- Stored records -
────────────────────────────────────────
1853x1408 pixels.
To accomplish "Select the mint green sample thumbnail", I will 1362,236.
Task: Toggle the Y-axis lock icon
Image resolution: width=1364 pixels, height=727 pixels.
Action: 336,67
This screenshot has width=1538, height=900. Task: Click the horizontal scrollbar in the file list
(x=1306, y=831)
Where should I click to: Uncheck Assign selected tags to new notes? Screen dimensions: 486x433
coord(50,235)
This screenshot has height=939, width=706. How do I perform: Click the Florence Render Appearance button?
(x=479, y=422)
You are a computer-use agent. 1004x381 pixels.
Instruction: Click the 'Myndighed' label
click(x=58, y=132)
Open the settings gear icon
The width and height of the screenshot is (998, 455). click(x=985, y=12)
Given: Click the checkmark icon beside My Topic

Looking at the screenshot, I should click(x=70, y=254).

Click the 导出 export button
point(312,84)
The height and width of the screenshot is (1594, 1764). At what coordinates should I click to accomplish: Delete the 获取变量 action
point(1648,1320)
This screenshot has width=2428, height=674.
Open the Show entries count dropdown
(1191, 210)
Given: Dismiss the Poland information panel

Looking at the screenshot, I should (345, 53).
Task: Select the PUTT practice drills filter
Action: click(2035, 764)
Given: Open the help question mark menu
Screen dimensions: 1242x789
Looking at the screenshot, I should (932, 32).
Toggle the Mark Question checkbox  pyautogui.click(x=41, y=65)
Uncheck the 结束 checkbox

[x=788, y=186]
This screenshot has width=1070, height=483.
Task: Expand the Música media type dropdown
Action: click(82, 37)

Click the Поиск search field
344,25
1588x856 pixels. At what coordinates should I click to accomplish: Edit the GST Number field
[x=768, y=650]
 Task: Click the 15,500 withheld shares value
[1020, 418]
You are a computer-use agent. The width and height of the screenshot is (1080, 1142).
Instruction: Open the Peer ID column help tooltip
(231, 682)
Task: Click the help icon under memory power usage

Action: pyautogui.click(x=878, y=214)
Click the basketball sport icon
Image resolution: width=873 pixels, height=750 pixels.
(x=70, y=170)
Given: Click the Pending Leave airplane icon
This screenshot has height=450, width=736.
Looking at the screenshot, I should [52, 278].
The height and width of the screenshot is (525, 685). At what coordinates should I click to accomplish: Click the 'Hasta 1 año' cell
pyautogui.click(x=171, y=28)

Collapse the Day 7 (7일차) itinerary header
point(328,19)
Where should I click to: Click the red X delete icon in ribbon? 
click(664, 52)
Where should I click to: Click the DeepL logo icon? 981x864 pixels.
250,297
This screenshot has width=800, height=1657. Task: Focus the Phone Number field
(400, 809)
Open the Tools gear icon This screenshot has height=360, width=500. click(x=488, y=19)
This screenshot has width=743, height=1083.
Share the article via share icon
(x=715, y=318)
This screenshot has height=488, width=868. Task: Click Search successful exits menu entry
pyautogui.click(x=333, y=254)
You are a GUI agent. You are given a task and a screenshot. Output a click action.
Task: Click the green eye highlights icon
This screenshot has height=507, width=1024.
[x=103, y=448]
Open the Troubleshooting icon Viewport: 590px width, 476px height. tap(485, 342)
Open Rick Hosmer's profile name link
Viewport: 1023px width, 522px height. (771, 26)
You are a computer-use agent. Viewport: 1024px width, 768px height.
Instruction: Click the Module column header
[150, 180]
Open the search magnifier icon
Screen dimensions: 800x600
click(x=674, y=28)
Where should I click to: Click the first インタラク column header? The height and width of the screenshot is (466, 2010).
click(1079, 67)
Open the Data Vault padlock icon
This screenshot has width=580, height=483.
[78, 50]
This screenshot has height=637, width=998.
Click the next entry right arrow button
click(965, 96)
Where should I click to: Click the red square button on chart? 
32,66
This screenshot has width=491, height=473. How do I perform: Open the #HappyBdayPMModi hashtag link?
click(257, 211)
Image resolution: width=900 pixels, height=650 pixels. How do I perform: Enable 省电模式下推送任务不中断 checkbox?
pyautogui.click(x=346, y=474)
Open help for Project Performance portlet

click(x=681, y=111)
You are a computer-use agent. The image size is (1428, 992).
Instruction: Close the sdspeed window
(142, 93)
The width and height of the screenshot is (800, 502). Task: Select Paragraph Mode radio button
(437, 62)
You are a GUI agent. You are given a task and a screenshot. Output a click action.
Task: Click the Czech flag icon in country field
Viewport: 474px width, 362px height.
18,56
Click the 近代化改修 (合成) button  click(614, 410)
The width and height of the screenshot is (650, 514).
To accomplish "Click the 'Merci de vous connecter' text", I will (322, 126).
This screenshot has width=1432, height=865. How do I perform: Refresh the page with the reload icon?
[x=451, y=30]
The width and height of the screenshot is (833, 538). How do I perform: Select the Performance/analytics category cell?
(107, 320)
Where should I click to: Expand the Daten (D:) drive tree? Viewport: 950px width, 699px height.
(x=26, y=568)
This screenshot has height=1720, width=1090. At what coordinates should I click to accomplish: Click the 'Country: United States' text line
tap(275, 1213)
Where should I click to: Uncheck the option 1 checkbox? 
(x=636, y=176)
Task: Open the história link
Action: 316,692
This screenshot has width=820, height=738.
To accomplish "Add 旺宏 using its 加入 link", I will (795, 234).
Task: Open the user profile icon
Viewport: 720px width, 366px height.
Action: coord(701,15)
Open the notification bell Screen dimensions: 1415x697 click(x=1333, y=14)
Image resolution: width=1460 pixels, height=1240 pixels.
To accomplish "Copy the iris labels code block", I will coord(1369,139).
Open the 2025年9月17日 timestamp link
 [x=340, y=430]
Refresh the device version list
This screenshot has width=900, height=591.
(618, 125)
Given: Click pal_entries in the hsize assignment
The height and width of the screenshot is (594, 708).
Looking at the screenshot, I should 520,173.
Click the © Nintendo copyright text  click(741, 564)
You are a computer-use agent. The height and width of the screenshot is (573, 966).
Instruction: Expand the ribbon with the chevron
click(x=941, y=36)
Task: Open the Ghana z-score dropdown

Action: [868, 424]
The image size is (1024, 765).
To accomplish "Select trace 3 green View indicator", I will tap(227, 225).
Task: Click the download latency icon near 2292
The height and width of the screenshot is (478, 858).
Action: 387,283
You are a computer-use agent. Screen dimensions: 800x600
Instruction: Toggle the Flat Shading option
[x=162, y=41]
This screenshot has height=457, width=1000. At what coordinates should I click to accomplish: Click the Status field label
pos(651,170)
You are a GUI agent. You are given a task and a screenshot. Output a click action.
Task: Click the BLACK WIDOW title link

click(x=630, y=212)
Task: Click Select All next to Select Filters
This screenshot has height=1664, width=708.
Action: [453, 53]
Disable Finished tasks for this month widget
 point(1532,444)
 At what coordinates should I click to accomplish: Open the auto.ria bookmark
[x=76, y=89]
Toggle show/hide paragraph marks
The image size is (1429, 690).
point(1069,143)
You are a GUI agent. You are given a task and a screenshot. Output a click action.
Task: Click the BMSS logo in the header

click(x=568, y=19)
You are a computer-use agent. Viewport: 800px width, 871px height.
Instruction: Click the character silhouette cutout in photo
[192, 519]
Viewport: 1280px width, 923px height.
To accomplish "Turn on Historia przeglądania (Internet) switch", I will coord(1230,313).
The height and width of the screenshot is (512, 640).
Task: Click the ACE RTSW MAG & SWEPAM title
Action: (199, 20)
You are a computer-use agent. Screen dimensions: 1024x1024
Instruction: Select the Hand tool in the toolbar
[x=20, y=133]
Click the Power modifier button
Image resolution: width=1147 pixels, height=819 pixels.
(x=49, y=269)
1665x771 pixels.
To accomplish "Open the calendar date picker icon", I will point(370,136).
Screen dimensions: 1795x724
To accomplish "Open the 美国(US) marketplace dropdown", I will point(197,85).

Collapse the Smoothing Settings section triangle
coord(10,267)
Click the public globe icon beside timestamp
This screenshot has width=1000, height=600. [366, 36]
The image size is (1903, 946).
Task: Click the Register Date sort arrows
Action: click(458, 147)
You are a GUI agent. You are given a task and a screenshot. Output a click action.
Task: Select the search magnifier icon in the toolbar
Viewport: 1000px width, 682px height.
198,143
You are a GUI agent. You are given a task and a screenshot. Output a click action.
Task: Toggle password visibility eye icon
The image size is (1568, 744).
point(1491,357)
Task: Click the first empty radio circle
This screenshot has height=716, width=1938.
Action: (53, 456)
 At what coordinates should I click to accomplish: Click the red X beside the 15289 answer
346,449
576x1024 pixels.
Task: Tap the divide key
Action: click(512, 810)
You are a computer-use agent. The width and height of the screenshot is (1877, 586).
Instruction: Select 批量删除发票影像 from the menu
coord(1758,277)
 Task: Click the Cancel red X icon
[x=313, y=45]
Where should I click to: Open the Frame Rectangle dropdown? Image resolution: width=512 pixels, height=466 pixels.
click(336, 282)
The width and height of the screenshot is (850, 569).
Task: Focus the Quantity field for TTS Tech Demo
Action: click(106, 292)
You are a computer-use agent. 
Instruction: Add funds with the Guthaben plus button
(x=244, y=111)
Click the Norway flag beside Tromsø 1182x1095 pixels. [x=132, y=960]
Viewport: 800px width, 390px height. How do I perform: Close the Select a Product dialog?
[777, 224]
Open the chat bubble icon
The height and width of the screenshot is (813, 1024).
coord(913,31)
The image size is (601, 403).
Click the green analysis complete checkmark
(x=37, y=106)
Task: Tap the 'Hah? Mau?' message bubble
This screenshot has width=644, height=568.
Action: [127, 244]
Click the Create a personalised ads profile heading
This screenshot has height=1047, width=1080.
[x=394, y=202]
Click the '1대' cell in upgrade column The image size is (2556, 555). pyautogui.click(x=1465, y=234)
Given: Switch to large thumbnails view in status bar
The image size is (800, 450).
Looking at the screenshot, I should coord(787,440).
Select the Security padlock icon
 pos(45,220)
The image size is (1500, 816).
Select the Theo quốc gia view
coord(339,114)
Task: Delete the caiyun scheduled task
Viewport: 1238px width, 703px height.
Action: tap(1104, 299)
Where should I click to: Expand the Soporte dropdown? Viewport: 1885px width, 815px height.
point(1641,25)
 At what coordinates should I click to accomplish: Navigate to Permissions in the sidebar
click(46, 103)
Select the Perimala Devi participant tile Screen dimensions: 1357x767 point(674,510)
────────────────────────────────────────
- About this task -
Within the data above, pick out all lines holding the word "magnifier".

- Solution for this problem -
Open the search magnifier icon
Task: Select the search magnifier icon in the toolbar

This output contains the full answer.